How many Yale graduates become POTUS or Senators even though they're complete boobs?

Just because you put "Indian Institution of Technology" on your resume doesn't mean you actually know how to do what you're applying to do.

How many awesome candidates for a job are looked over because their degree is from University of Phoenix or god-forbid an Online school?

Thinking that 20-year-old diploma from the now-ranked-number-1 school is worth more, or the person with it more capable is just plain stupid thinking.
Mar 19, 2009
I was just skimming a magazine with a "best colleges of..." section, and one of the criteria listed is alumni giving rate. I had no idea that was even an important criteria for college choice.
If I were applying to college, would I care what the alumni giving rate was? If it's not listed, definitely not.
If it's listed, would I want a high rate or a low rate? Instinctively, (possibly due to brainwashing), the higher rate would seem more appealing, as the alumni apparently think so highly of their education that they want to continue paying for it. On the other hand, the lower rate might simply correlate with the fact that the college doesn't pester you as much once you do graduate.

Obviously, mass pestering gets more people to donate, which is why they do it. Imagine if the plumber was almost positive that all your plumbing problems are solved for life, so if he doesn't pester you and try to guilt you into giving him money, he wouldn't get another dime from you. On the other hand, it's positive expected value for him to guilt all his former customers into giving him money. Now, imagine all the other plumbers did the same--now nobody's losing new customers due to a bad reputation for inducing guilt trips since everybody does it.
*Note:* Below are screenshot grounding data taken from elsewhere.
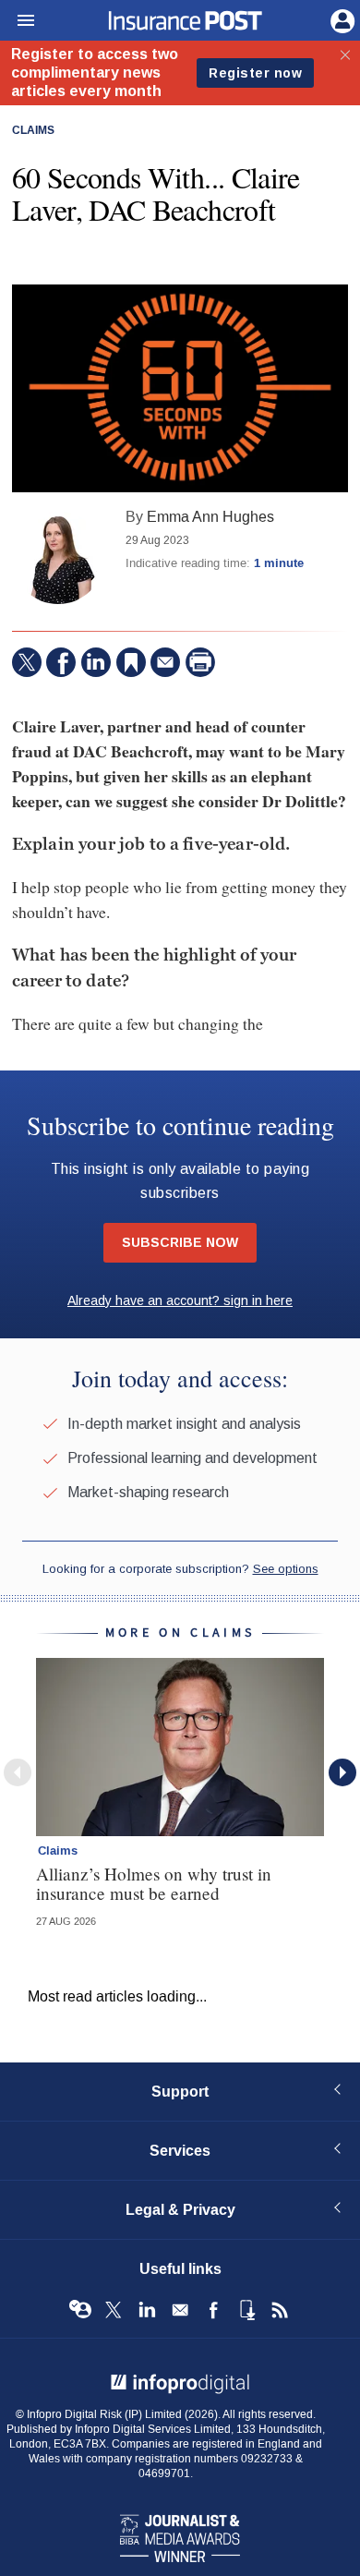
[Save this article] (131, 662)
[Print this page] (200, 662)
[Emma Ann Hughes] (58, 558)
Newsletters (180, 2310)
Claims (33, 131)
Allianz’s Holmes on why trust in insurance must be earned (153, 1883)
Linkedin (147, 2310)
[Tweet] (27, 662)
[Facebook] (61, 662)
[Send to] (165, 662)
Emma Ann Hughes (210, 517)
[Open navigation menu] (17, 21)
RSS (280, 2310)
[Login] (340, 19)
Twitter (113, 2310)
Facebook (213, 2310)
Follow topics (80, 2310)
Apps (246, 2310)
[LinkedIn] (96, 662)
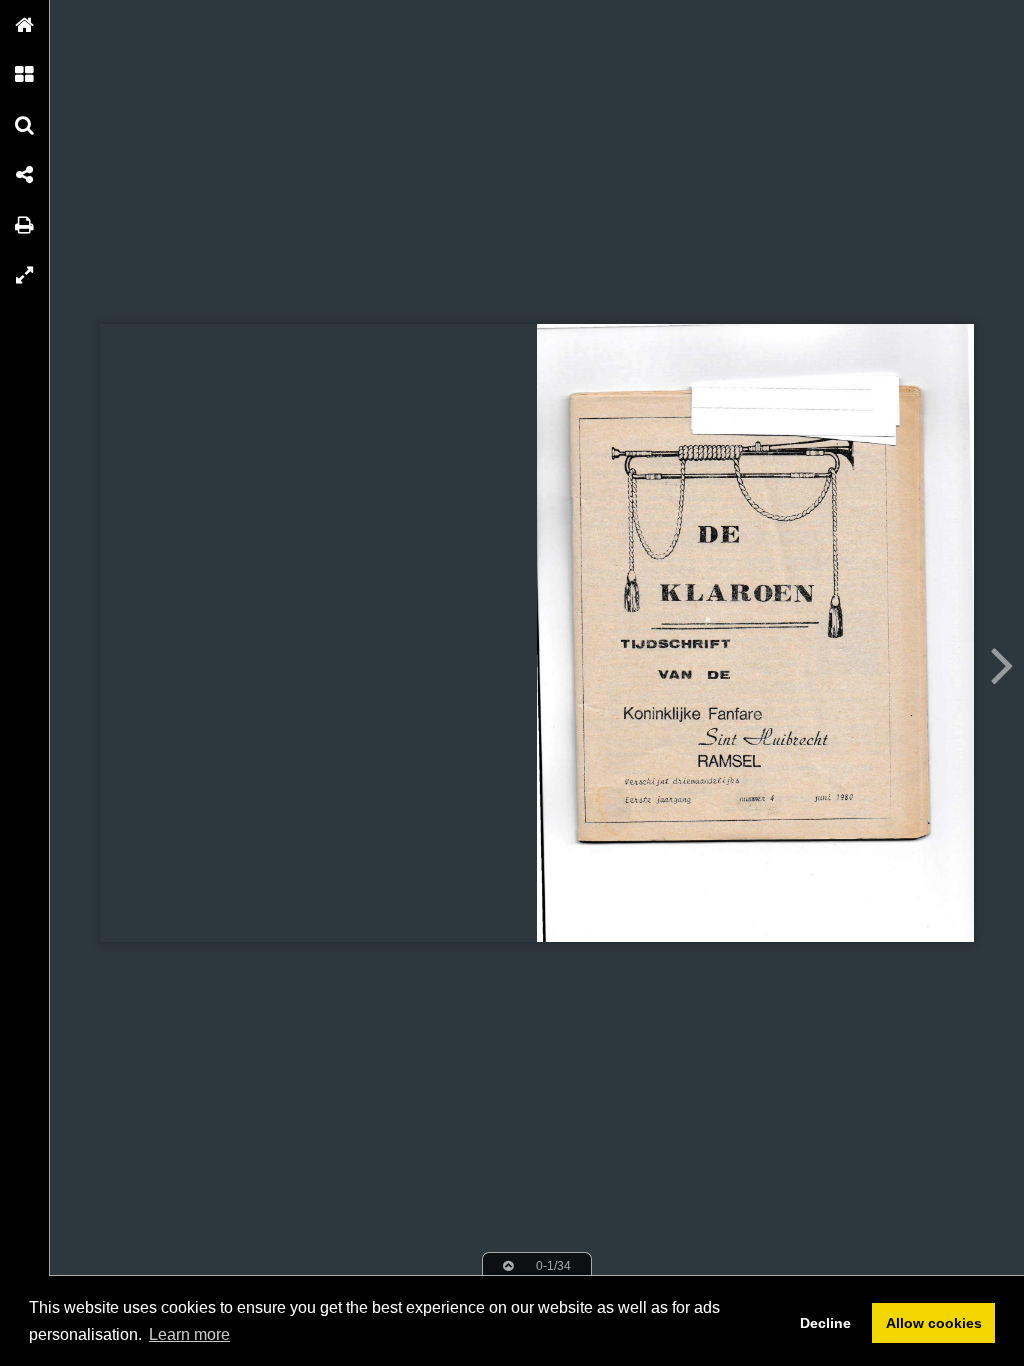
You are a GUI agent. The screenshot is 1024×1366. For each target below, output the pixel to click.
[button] (25, 25)
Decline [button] (825, 1323)
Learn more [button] (189, 1334)
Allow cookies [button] (934, 1323)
Now that everybody does it, all the customers are 'used to' the business model because those that know about it know that everybody does it and they can't avoid it..
+1 Rank Up Rank Down
Mar 19, 2009
A note on this: college rankings are affected by the percentage of alumni that donate.

So I see donating a small amount every year as a way to boost my school's rankings, thus increasing the present day value of my degree (higher rankings yield higher degree value, even though I got my degree in 2004 this value will continue to accumulate.)
Mar 19, 2009
Not just private colleges-- I went to the University of Wisconsin and their methods are the same. I also paid for a "life" membership in the alumni association, but they keep asking for money also.
+1 Rank Up Rank Down
Mar 19, 2009
Does the pluming job last forever? Do you stay in the same house forever? Does the plumbing job enrich your life and open up new career opportunities for you?

If not, you should probably have saved that money for college.